Rob-Nossen

My parents and brother left Germany in October 1933 for Denmark after my father received an eighteen month permit to work for a subsidiary of his company. In 1935 they moved to Belgium and finally settled in Amsterdam, Netherlands (Holland) in 1936. I was born there in 1938 and my father’s parents and other relatives from Germany joined us in 1939. Of our extended family of fifteen, only the four of us survived the war.
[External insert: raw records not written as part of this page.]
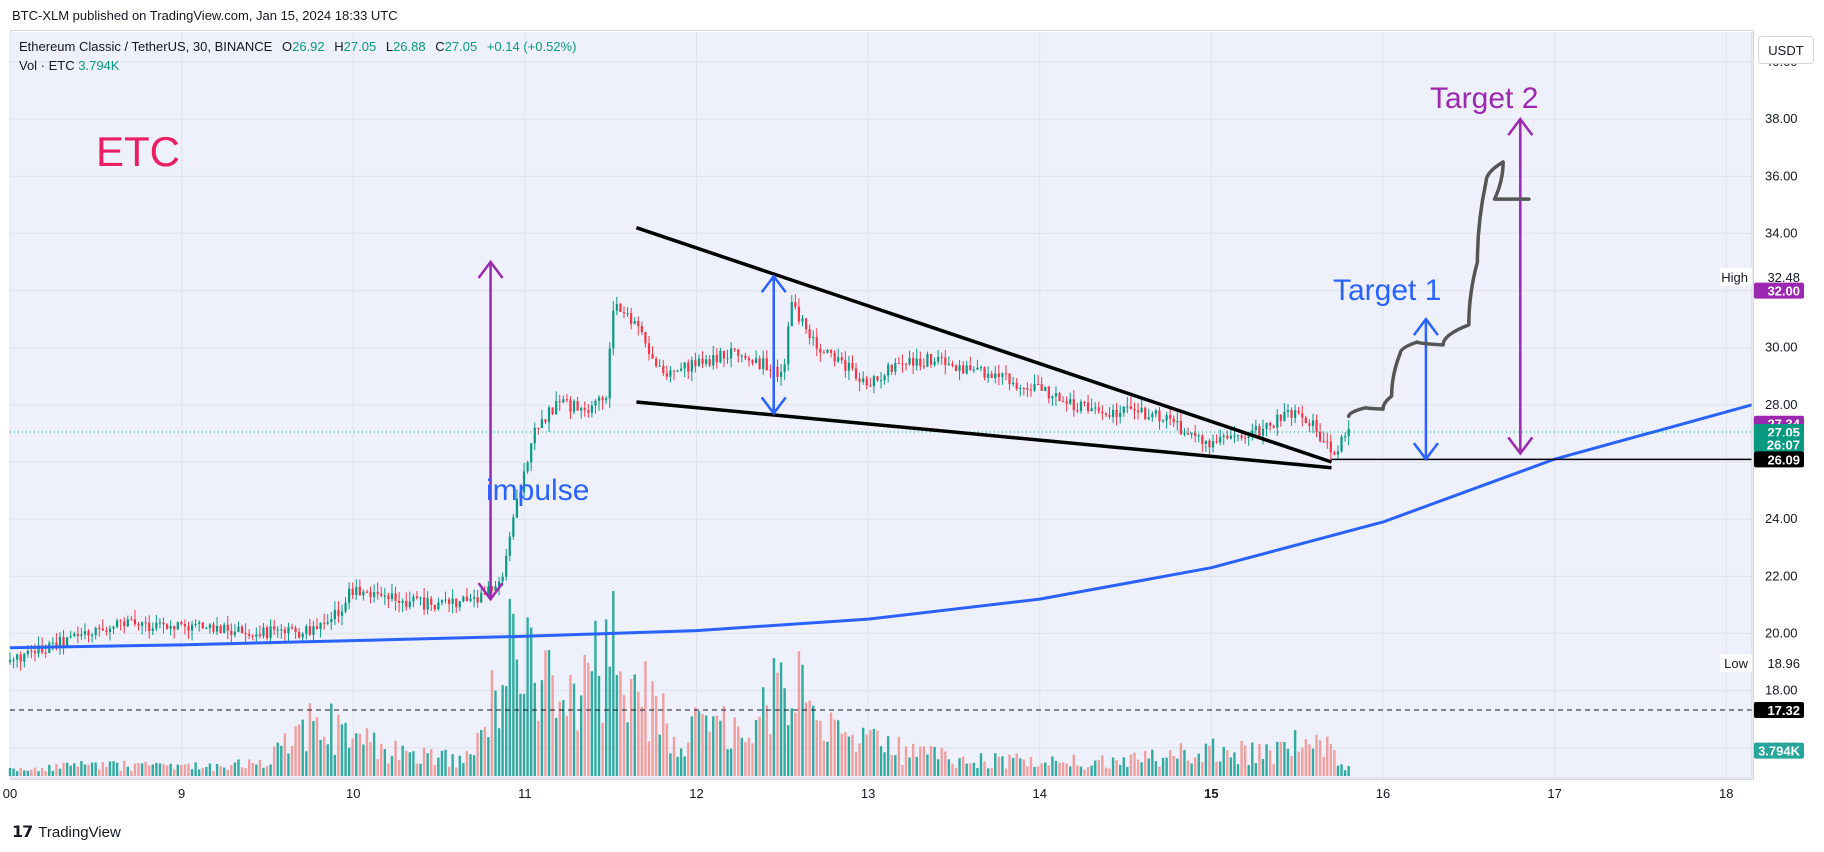  I want to click on impulse-label: impulse, so click(538, 490).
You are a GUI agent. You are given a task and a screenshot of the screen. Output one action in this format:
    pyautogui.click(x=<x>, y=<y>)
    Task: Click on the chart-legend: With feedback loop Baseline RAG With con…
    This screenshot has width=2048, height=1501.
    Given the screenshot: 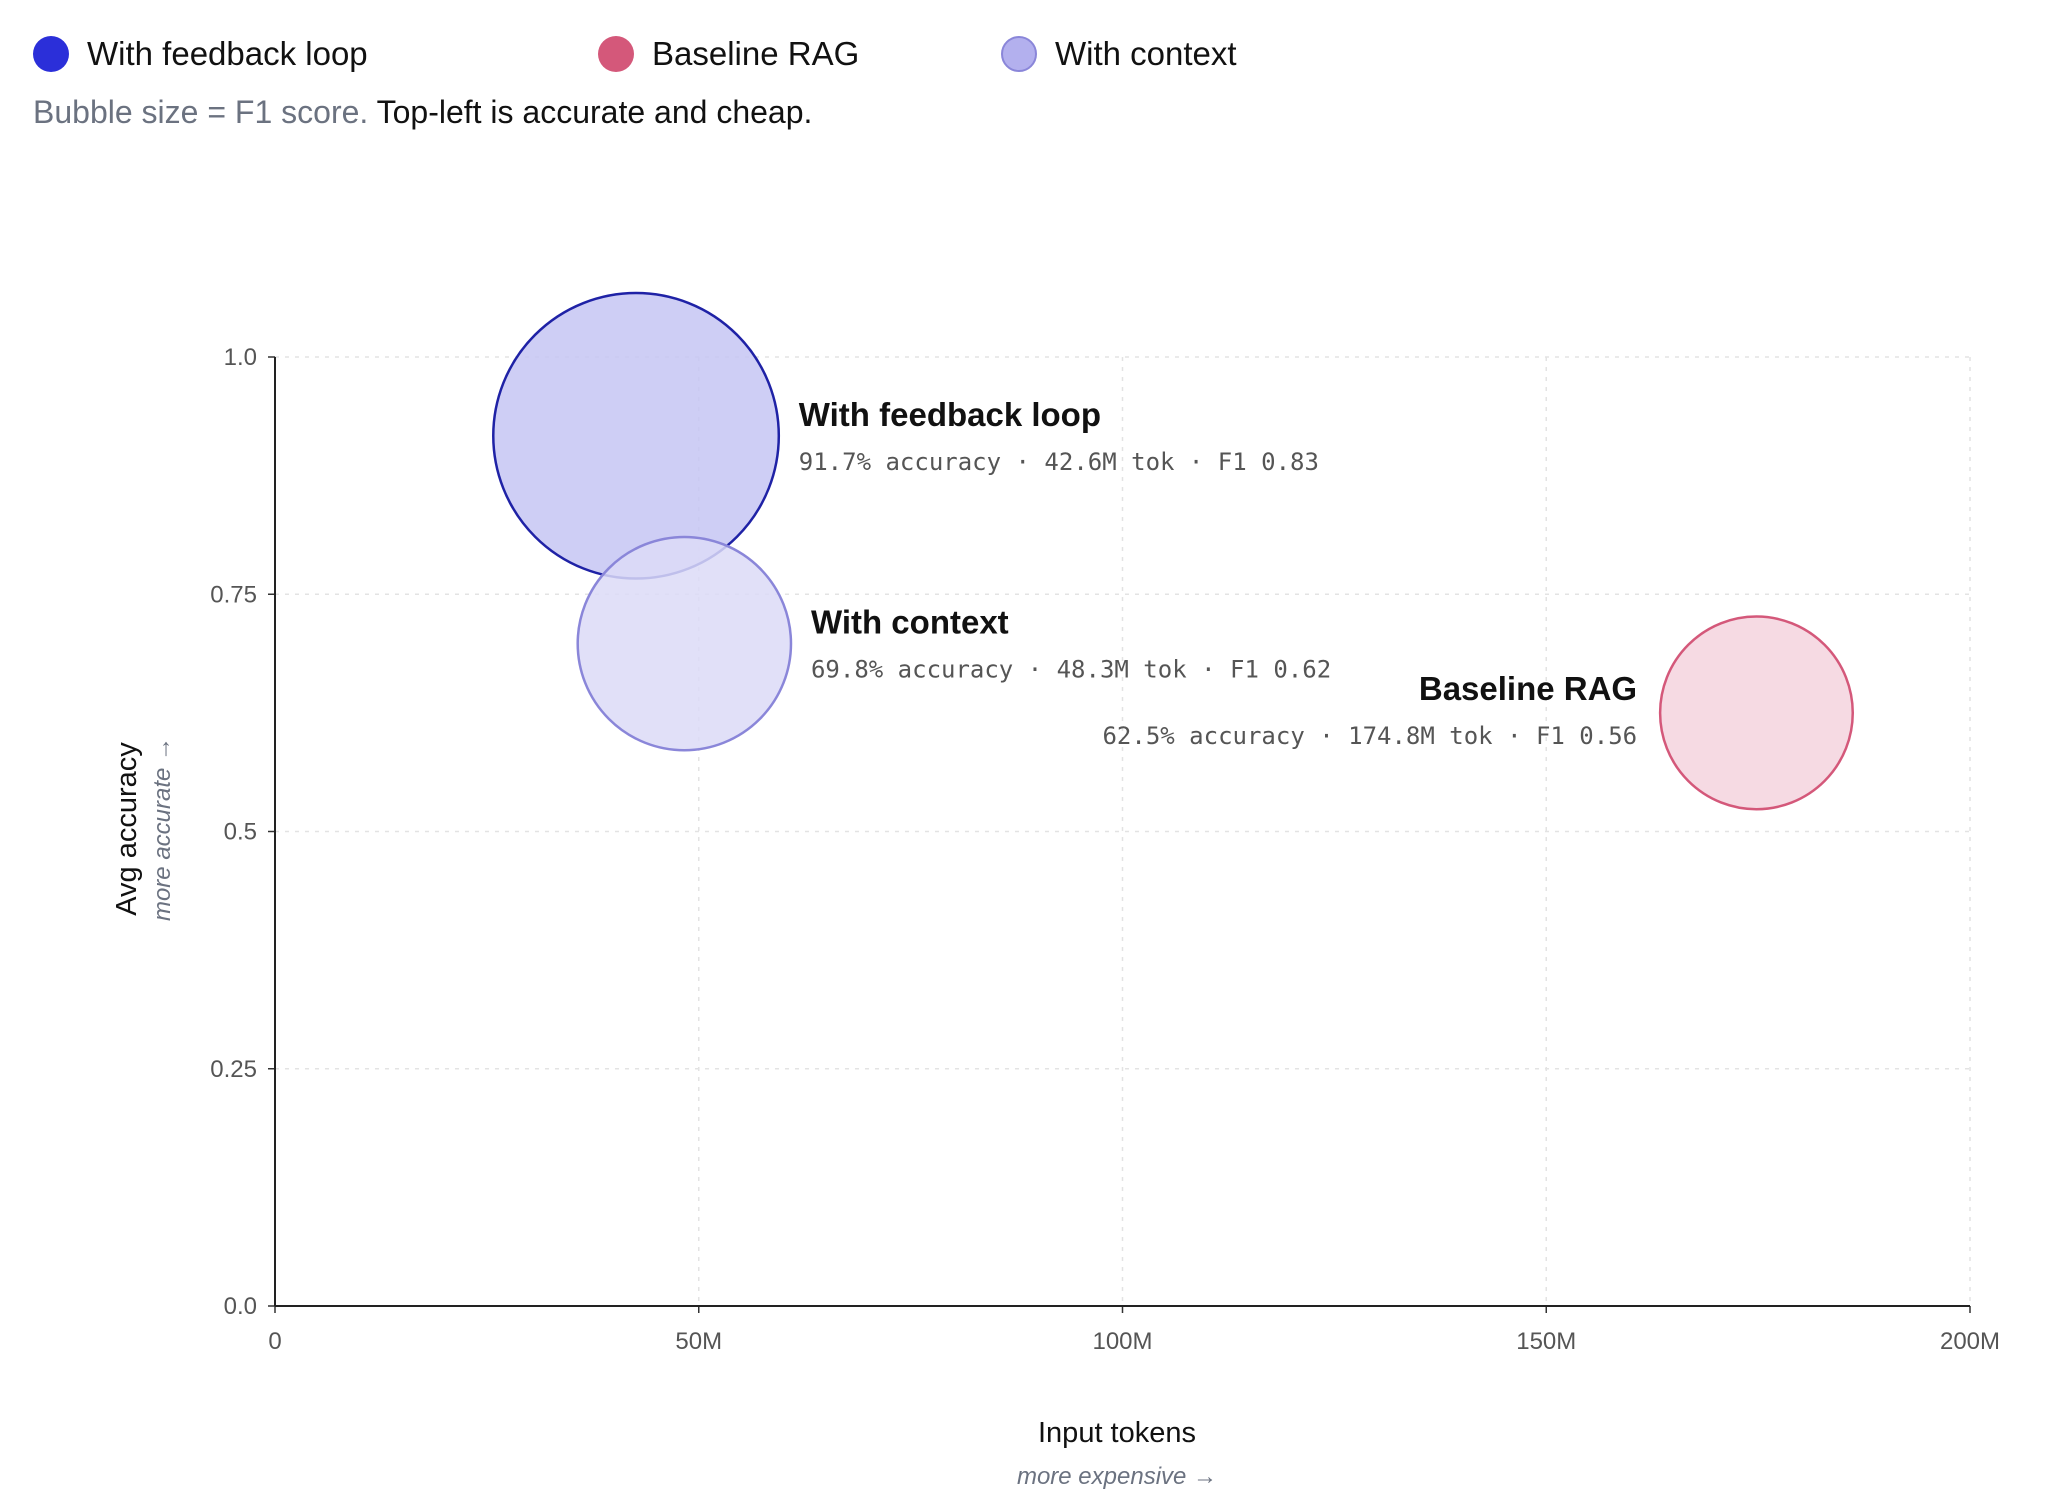 What is the action you would take?
    pyautogui.click(x=1024, y=55)
    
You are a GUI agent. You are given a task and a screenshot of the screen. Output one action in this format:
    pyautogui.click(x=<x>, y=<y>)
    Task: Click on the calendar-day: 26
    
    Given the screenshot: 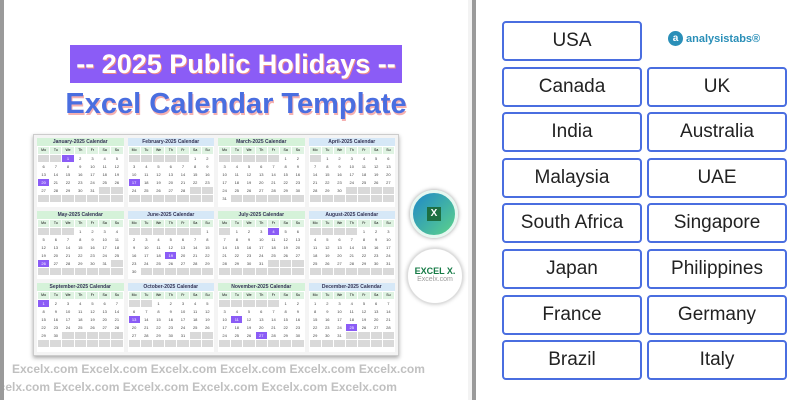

In May 1940 Holland was invaded. Starting in 1941 ever increasing restrictions were placed on us, including the Jewish star and exclusion from schools and public places. Then, in the fall of 1942, the first deportations to Westerbork, primarily a transit camp, then Auschwitz started. In June 1943 we were sent to Westerbork, but released after three months at the request of my father’s company. By then we had received El Salvador citizenship papers through contacts in Switzerland. These papers gave us more freedom and ultimately saved our lives.

In September 1944, there was a final roundup of all Jews in occupied Holland except those in mixed marriages. We went first to Westerbork, then to Theresienstadt, a 36 hour ride in a box car. There we lived in barracks and then in one room. Conditions were extremely difficult and my brother contracted tuberculosis. One quarter of the population died in Theresienstadt and most were eventually shipped out to Auschwitz.

In May 1945 Russians liberated the camp. We returned to Amsterdam in June and resumed our lives. At that time, conditions in Holland with very difficult and with no family left in Europe, we immigrated to the U.S. in 1948.